_What is being asked_
This task calls for every entry below to be repeated exactly.
==== Given records
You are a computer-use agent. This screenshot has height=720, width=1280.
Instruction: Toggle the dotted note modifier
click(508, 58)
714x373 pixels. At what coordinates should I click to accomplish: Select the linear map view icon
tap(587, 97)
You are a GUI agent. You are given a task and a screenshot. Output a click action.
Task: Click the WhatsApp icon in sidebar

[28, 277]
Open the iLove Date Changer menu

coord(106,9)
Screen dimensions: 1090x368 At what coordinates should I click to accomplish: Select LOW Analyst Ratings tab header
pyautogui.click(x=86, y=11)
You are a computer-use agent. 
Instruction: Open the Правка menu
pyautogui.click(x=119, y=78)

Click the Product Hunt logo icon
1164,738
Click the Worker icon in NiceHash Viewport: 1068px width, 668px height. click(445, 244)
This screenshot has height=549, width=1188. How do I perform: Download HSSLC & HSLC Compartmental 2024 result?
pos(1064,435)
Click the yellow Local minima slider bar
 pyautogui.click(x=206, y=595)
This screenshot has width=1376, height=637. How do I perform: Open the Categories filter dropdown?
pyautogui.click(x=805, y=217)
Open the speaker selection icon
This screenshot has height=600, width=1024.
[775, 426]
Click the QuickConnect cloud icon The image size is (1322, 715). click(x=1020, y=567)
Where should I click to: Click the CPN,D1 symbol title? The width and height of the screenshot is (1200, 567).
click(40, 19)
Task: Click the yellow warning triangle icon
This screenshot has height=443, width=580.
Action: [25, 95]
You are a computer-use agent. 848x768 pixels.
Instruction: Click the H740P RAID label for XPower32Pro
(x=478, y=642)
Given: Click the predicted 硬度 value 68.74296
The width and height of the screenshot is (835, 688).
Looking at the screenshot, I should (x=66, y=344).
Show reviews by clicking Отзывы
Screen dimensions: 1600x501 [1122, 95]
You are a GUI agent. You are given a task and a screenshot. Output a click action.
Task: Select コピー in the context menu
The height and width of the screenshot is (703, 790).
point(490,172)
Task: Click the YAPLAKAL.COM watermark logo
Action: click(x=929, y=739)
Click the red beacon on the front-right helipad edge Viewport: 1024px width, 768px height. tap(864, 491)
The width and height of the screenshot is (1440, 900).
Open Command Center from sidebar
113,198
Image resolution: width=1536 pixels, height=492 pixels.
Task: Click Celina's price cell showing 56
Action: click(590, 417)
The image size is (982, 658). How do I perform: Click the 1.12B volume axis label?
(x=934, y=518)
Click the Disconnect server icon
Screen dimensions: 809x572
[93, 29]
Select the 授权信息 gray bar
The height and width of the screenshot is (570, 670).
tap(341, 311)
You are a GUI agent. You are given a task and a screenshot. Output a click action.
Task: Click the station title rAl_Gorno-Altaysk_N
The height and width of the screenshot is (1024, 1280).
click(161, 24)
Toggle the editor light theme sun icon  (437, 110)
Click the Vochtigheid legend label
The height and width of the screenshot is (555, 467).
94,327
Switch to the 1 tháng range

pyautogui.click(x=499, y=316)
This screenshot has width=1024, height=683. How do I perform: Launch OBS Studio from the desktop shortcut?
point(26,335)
========
_Task result_
You are a computer-use agent. This screenshot has height=720, width=1280.
Instruction: Toggle the dotted note modifier
click(508, 58)
714x373 pixels. At what coordinates should I click to accomplish: Select the linear map view icon
tap(587, 97)
You are a GUI agent. You are given a task and a screenshot. Output a click action.
Task: Click the WhatsApp icon in sidebar

[28, 277]
Open the iLove Date Changer menu

coord(106,9)
Screen dimensions: 1090x368 At what coordinates should I click to accomplish: Select LOW Analyst Ratings tab header
pyautogui.click(x=86, y=11)
You are a computer-use agent. 
Instruction: Open the Правка menu
pyautogui.click(x=119, y=78)

Click the Product Hunt logo icon
1164,738
Click the Worker icon in NiceHash Viewport: 1068px width, 668px height. click(445, 244)
This screenshot has height=549, width=1188. How do I perform: Download HSSLC & HSLC Compartmental 2024 result?
pos(1064,435)
Click the yellow Local minima slider bar
 pyautogui.click(x=206, y=595)
This screenshot has width=1376, height=637. How do I perform: Open the Categories filter dropdown?
pyautogui.click(x=805, y=217)
Open the speaker selection icon
This screenshot has height=600, width=1024.
[775, 426]
Click the QuickConnect cloud icon The image size is (1322, 715). click(x=1020, y=567)
Where should I click to: Click the CPN,D1 symbol title? The width and height of the screenshot is (1200, 567).
click(40, 19)
Task: Click the yellow warning triangle icon
This screenshot has height=443, width=580.
Action: [25, 95]
You are a computer-use agent. 848x768 pixels.
Instruction: Click the H740P RAID label for XPower32Pro
(x=478, y=642)
Given: Click the predicted 硬度 value 68.74296
The width and height of the screenshot is (835, 688).
Looking at the screenshot, I should (x=66, y=344).
Show reviews by clicking Отзывы
Screen dimensions: 1600x501 [1122, 95]
You are a GUI agent. You are given a task and a screenshot. Output a click action.
Task: Select コピー in the context menu
The height and width of the screenshot is (703, 790).
point(490,172)
Task: Click the YAPLAKAL.COM watermark logo
Action: click(x=929, y=739)
Click the red beacon on the front-right helipad edge Viewport: 1024px width, 768px height. tap(864, 491)
The width and height of the screenshot is (1440, 900).
Open Command Center from sidebar
113,198
Image resolution: width=1536 pixels, height=492 pixels.
Task: Click Celina's price cell showing 56
Action: click(590, 417)
The image size is (982, 658). How do I perform: Click the 1.12B volume axis label?
(x=934, y=518)
Click the Disconnect server icon
Screen dimensions: 809x572
[93, 29]
Select the 授权信息 gray bar
The height and width of the screenshot is (570, 670).
tap(341, 311)
You are a GUI agent. You are given a task and a screenshot. Output a click action.
Task: Click the station title rAl_Gorno-Altaysk_N
The height and width of the screenshot is (1024, 1280).
click(161, 24)
Toggle the editor light theme sun icon  (437, 110)
Click the Vochtigheid legend label
The height and width of the screenshot is (555, 467).
94,327
Switch to the 1 tháng range

pyautogui.click(x=499, y=316)
This screenshot has width=1024, height=683. How do I perform: Launch OBS Studio from the desktop shortcut?
point(26,335)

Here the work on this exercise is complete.